By the time they were positioned outside the room, the suspects were already on the fire escape. The two cops discovered this quickly when they kicked in the door. Hutch went out the window and Starsky ran back out to take the inside stairs to the alley.
The suspect in the lead was an enormous man. Topping out at six feet, seven inches and over 350 lbs, he was agile for such a giant. He made it down the fire escape ahead of his partner and past the back door before Starsky reached ground level. He ran into the adjacent alley, behind the stairs and out of Hutch’s field of vision. Hutch was busy trying to run down the other suspect, a lanky twenty-five year old who was the only one of the pair to carry a firearm. When Starsky burst through the back door, Hutch shouted to him that the other man had darted into the alley. Then, he lost sight of Starsky as he traded shots with the armed robber and subdued him after wounding the man in the shoulder. Hearing a black-and-white’s siren headed their way, Hutch disarmed the man and cuffed him to the fire escape so he could run after Starsky.
“Huuuuuuuuuuuuuuuuuuutch!” came a frantic call from the alley.
Hutch responded, “You okay, Starsk?” He could hear the sounds of a fight and he jumped to his feet as soon as he was finished cuffing his suspect.

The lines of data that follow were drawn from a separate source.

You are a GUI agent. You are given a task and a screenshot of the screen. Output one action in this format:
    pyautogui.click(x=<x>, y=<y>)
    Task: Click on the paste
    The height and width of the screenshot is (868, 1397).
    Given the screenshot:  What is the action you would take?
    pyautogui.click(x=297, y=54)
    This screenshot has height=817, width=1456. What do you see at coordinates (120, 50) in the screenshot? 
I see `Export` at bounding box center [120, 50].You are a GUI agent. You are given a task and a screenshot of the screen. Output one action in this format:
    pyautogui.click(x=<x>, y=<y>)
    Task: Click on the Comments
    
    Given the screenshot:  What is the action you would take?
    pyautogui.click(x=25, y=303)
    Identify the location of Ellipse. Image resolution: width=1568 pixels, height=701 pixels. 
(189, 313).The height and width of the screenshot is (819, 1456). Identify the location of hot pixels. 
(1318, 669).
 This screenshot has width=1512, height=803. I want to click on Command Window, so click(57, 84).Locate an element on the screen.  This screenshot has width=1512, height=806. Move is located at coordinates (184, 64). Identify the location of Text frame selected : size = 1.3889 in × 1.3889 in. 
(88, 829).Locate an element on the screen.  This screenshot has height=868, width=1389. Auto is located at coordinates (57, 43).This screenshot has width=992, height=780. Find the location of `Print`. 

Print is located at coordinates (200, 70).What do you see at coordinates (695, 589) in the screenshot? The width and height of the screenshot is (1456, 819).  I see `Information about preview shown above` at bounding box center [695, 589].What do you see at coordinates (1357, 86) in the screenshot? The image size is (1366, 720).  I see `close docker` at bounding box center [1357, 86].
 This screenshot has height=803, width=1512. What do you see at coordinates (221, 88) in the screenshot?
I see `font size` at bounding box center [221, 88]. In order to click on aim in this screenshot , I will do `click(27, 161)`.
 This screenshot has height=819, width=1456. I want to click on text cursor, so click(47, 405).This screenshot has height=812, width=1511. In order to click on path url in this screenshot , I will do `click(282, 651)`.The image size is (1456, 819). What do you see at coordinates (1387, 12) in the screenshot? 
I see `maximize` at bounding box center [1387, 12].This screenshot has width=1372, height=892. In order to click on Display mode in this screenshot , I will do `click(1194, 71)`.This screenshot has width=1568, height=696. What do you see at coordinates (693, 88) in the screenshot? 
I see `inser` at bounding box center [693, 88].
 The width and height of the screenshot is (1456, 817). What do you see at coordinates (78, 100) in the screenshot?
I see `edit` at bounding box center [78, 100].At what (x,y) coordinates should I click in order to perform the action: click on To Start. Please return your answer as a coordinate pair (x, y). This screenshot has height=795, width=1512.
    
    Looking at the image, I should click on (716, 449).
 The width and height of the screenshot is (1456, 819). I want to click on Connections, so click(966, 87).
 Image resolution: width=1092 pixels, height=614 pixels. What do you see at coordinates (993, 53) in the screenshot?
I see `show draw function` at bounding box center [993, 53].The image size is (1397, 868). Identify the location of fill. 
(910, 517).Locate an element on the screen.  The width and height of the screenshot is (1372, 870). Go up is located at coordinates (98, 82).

Starsky didn’t answer him.
When Starsky ran into the alley, his target was waiting. He’d grabbed the lid from a metal trashcan and used it to blindside Starsky, knocking the Beretta out of the detective’s hand. Unarmed and outmatched, Starsky was in trouble immediately. Hutch rounded the corner to see the suspect using the trashcan lid to hit Starsky in the head. He was down on the ground with the man looming over him.
“Police, freeze!” Hutch shouted, firing one shot in the air, but the man only looked at him like he might be insane. High on PCP, the naturally strong suspect looked unstoppable. He ignored Hutch’s warning and took aim to hit Starsky again.
Fearing for Starsky’s life, Hutch aimed his .38 and fired at the man trying to kill his best friend. The bullet bit home, but didn’t stop the man. A feral growl escaped his throat as he kicked his victim and smashed the lid into the already unconscious Starsky again. Hutch fired again. And again. The final shot hit him in the head and stopped the man in his tracks. By now, Hutch was shaking with adrenaline pumped anger and fear. With three bullets in him, one in the head, the suspect took a step toward Starsky and finally fell backward to the ground with a heavy thud.
Two uniformed officers ran into the alley just as Hutch confirmed that the man was really dead, his black eyes staring blankly at the sky.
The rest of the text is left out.